In a video shared on social media, a spokesman for the Palestinian group’s military wing paid tribute to “martyr Abu Anas for discovering the first dolphin used by the enemy to detect our fighter swimmers”.
Thanks to the efforts of its Al Qassam Brigades fighter, “we discovered the first dolphin used by the enemy to chase down our marine forces in the depths of the sea,” the spokesman said.
Hamas claimed in 2015 to have captured an Israeli-trained dolphin it said was spotted making "suspicious movements” off the Gaza coast.
The video contained images of a harness it said had been taken from the dolphin, featuring what appeared to be a harpoon that could have been mounted to the creature’s nose.
Stories of armed dolphins patrolling the waters off Gaza may sound like something in a spy novel, but could Israel really use animals as part of its naval operations?
Experts told The National the truth could be stranger than fiction.
Naval analyst and author HI Sutton said that though contact between Hamas frogmen and dolphins cannot be confirmed, “it is plausible that Israel has a navy dolphin programme”.
The animals “would likely be used to protect key sites from saboteurs and enemy divers,” he said.
Pressing marine mammals such as dolphins into military service is not without precedent.
“The US, Russia and possibly North Korea also have marine mammal programmes,” he said.
“Russia is believed to have deployed some trained dolphins to Tartus, Syria, in 2018. Their role would have been counter-diver operations. It is unlikely that Hamas divers would have encountered these though.
Hamas and Israeli naval drones
Whether or not Israel’s navy has a marine mammal program, the Israeli navy has taken an interest in unconventional underwater surveillance and sabotage, a departure from manned submarines.
Unmanned systems such as the secretive Caesaron submarine, are likely designed for sea mine clearance and reconnaissance, according to analysis by Mr Sutton.

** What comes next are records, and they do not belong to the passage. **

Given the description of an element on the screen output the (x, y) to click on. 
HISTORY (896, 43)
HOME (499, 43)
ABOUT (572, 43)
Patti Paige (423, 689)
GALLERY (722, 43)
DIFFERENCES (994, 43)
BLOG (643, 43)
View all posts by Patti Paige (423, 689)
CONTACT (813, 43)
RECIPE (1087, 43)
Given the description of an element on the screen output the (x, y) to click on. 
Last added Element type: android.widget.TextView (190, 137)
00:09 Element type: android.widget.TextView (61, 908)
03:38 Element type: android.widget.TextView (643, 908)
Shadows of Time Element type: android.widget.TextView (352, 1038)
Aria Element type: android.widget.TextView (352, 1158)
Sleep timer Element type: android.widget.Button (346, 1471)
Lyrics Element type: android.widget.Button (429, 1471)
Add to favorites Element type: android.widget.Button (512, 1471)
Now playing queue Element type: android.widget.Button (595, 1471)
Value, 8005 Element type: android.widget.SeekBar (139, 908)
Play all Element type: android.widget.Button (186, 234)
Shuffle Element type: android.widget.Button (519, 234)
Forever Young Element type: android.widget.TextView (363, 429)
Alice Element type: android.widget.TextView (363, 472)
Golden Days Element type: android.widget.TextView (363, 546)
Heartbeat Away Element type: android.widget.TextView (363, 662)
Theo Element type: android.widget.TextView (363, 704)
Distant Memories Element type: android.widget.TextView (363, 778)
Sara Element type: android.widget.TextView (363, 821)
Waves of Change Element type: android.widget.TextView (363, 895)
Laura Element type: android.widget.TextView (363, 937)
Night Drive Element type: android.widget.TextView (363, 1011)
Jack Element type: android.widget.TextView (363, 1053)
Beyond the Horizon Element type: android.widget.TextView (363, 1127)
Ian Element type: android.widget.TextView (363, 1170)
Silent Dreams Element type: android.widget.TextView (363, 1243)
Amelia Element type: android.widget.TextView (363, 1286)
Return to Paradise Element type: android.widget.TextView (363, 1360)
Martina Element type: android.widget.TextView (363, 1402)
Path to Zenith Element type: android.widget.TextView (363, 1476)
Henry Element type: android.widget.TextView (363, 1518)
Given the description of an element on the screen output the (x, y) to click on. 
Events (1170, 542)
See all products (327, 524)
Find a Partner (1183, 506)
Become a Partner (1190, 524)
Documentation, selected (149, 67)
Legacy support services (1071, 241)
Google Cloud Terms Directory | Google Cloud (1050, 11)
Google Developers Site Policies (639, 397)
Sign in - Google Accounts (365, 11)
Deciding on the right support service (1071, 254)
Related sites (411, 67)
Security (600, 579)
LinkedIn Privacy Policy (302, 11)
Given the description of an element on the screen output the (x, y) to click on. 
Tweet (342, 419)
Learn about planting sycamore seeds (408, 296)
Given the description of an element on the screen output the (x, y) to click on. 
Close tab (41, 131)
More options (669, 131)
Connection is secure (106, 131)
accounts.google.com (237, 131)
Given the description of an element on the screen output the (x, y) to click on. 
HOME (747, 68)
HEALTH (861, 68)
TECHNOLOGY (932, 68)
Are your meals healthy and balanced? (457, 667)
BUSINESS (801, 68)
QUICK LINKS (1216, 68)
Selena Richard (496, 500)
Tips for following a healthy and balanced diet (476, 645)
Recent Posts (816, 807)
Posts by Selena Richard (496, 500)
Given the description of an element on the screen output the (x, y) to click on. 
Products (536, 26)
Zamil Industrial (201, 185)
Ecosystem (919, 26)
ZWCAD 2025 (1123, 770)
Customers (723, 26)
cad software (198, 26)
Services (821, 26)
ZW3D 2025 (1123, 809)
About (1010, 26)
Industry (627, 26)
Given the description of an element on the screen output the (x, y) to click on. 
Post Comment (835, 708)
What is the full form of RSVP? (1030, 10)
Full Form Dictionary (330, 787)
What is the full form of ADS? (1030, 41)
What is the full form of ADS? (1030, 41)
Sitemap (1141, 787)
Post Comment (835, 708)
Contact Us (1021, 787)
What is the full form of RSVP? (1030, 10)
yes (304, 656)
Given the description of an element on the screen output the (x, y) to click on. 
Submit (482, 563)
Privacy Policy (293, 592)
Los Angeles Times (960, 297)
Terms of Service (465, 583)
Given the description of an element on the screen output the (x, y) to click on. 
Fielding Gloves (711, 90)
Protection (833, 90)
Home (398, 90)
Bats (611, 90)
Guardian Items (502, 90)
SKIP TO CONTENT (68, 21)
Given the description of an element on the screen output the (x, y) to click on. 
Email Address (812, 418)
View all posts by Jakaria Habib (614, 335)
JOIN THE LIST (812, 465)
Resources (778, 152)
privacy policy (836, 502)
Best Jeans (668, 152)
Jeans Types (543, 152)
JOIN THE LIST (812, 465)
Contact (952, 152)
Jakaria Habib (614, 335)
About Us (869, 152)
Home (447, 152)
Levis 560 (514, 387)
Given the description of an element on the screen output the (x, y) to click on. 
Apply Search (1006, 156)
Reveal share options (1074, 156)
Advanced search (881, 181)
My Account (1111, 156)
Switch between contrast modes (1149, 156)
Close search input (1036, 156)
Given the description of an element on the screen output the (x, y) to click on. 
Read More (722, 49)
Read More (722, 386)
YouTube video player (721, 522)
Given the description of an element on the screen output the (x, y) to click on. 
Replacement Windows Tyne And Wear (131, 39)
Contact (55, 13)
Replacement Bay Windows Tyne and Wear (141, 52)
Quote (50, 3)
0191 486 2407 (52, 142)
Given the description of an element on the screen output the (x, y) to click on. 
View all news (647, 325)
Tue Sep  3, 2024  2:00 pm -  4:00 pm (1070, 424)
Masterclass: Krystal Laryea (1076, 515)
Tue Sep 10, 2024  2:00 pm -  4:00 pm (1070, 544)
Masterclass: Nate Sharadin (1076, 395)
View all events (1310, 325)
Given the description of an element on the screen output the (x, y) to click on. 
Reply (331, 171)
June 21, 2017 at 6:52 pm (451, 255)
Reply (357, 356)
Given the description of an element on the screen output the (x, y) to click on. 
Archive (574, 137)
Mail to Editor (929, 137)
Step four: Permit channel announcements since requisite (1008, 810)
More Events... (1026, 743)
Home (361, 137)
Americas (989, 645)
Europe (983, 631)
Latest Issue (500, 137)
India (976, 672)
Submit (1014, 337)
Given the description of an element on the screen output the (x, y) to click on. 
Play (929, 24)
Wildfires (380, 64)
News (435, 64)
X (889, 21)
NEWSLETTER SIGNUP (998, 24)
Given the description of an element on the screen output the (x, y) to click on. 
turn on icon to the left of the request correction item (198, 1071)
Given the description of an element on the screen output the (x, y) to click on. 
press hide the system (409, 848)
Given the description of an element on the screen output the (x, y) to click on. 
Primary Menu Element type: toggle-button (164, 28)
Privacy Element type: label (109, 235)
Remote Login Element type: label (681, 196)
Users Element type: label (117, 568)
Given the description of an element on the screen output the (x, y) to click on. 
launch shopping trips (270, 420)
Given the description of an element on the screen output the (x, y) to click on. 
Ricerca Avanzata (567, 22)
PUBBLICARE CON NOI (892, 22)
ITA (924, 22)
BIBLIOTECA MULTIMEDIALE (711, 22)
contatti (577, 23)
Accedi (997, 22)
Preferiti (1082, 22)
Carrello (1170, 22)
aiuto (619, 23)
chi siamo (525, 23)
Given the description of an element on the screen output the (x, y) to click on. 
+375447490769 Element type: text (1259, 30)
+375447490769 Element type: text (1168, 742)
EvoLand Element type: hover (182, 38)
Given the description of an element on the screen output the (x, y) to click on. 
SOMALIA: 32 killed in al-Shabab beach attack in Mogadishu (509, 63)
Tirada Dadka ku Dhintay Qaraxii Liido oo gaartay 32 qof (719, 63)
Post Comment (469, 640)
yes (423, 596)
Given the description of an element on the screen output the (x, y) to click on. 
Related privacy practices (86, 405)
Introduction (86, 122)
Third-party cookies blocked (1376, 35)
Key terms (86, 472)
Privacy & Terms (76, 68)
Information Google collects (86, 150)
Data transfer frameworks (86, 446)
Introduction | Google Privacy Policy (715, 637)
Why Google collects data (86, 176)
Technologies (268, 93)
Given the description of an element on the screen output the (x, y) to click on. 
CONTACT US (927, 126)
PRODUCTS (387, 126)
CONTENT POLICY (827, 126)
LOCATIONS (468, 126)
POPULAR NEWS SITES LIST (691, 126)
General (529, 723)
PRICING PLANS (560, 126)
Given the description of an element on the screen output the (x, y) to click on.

Such vessels could detect infiltrating Al Qassam Brigades commandos, along with sonar systems being developed by the Israelis such as Aquashield, which is also designed to detect divers.
In 2014, five Hamas frogmen were killed on Zikim Beach, near the border with Gaza, during an attempt to attack an Israeli military base.
Another reason for Israel’s unconventional sea operations is Hamas’ increasing use of its own underwater systems, although little is widely known about such programmes.
In May 2018, the Israeli army said it had bombed a site for “advanced maritime weaponry capable of naval infiltration and carrying out terror attacks by Hamas naval forces”.
Last May, during the most recent Hamas-Israel conflict, the Israeli military said it had killed Hamas operatives who had tried to launch an underwater drone from the shore.
The Israeli military has also said it is monitoring the possibility that Hamas has developed semi-submersible boats known as Gliders, which have a barely visible profile in the water, similar to ‘narco subs’ used by drug smugglers.
“In the May conflict, the IDF said it destroyed at least one autonomous submarine that tried to attack an Israeli naval assets,” said Joe Truzman, an analyst at the Foundation for Defence of Democracies, a US think tank.
“It’s reasonable to believe the team operating the submarine, who were also killed in the strike, could have been three Hamas naval commandos killed during the war.”
Mr Truzman said Hamas has not yet acknowledged having underwater drones, but such an admission could be forthcoming in light of the group’s first acknowledged use of loitering munitions, or “kamikaze drones”, in March.